Institutional investors deployed $1.357 billion into the Indian commercial real estate market in the April- June quarter of 2021, representing a ninefold increase year-on-year, according to JLL’s Capital Markets Update Q2 2021.
According to JLL, the pace and volume of investments over the past decade have been supported by the introduction of Real Estate Investment Trusts (REITs) in 2014, the Real estate Regulation and Development Act in 2016 (RERA), Benami Transactions (Prohibition) Act and progressive relaxation in foreign direct investment norms over the years.
A mix of defensive and opportunistic investments dominate Q2 2021 deals.
Investments in the warehousing and logistics sectors were attractive due to the increasing shift to online shopping from discretionary to essentials. Major global funds have invested with warehousing developers and operators as scale and regional footprint are the key differentiators in the sector.
Some funds are following opportunistic strategies by investing in marquee retail assets and have been selectively investing in well-established malls.

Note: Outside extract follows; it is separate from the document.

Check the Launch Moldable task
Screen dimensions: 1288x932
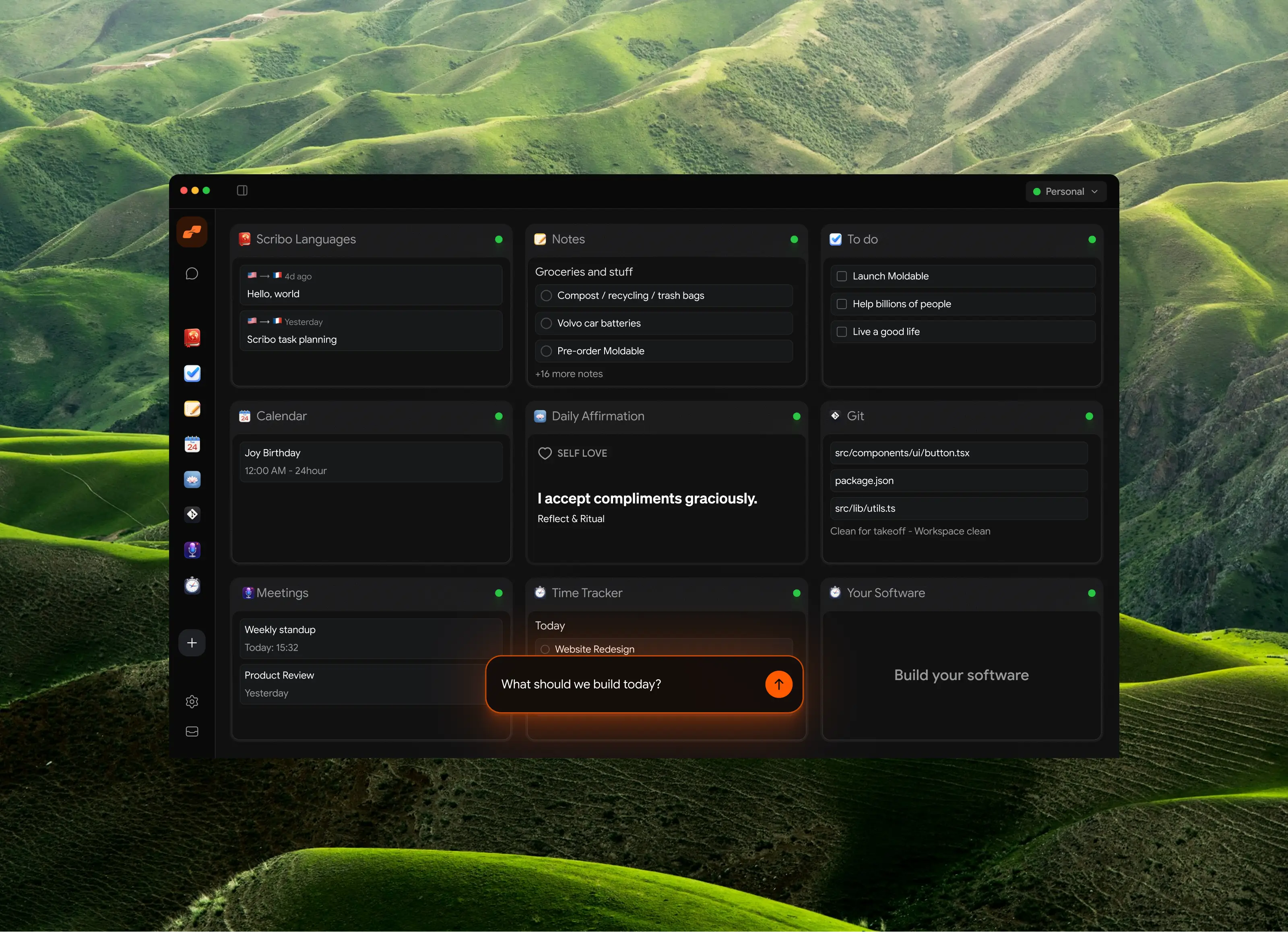(842, 276)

In future, defensive sectors like warehousing and data centers are likely to gain centre stage, while office assets will gain interest with more visibility on work from office trends. The REITs market is expected to get a further boost as the reduction in lot size of REIT units is expected to drive more retail participation, the report said.

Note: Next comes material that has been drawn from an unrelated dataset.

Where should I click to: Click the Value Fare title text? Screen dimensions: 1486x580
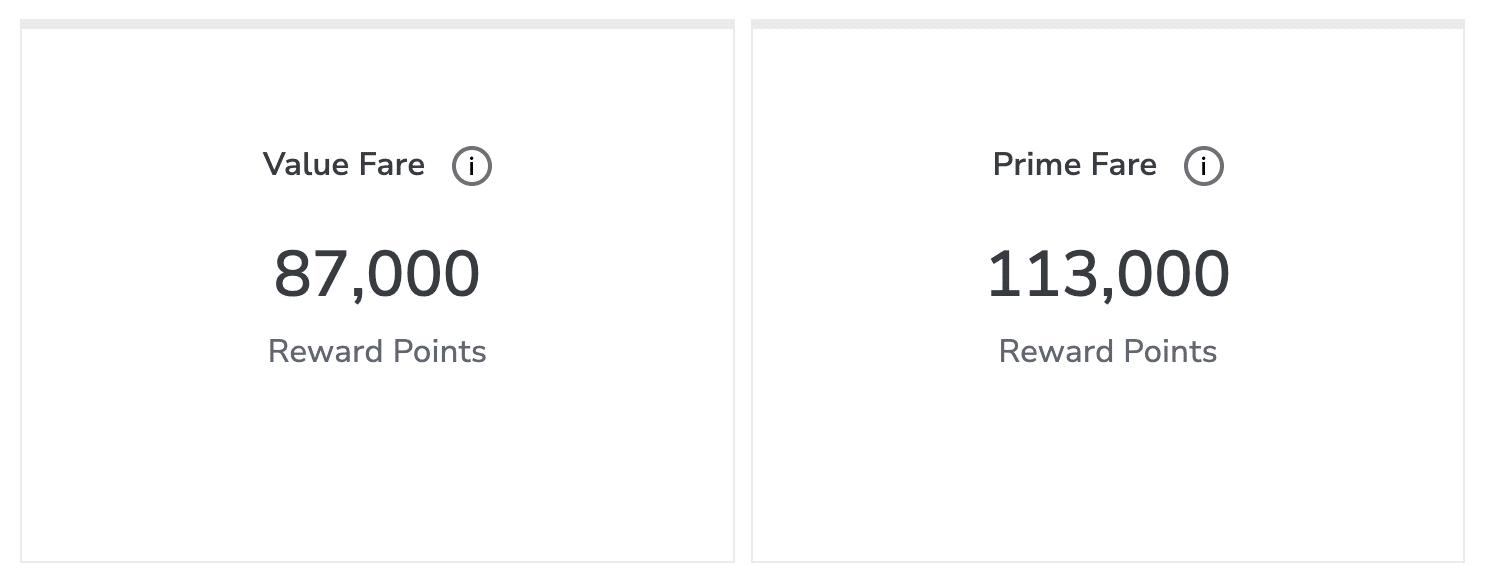(344, 165)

“Despite the second wave of COVID-19 hitting India in April this year, the first six months of 2021 saw investments of $2.7 billion which is 53% of the total investments seen in 2020. Investors are showing resilience and are adapting to the uncertain environment. Relaxing lockdowns during the first three months of 2021 also gave investors a first-hand experience of the post-pandemic world. This led to risk re-rating and asset allocations witnessed a subsequent change in Q2 2021,” said Radha Dhir, CEO and Country Head, India, JLL.
“The first half of 2021 saw broader investor participation and although the economic dent created by the second wave will lead to slower growth in 2021, investments in real estate are expected to maintain momentum. From where we stand, institutional investors have passed the litmus test of resilience during pandemic resurgence and are expected to commit more capital in 2021,” she added.
“The warehousing and logistics sector has been the biggest beneficiary during the pandemic and attracted total investments of over $ 1 billion during Q2 2021. Warehousing accounted for 55% share while retail formed 20% of total investments during the quarter. In addition, the data centre industry has been drawing strong operator and investor interest with various funds exploring entry strategies,” said Samantak Das, chief economist and head of research and REIS, India, JLL.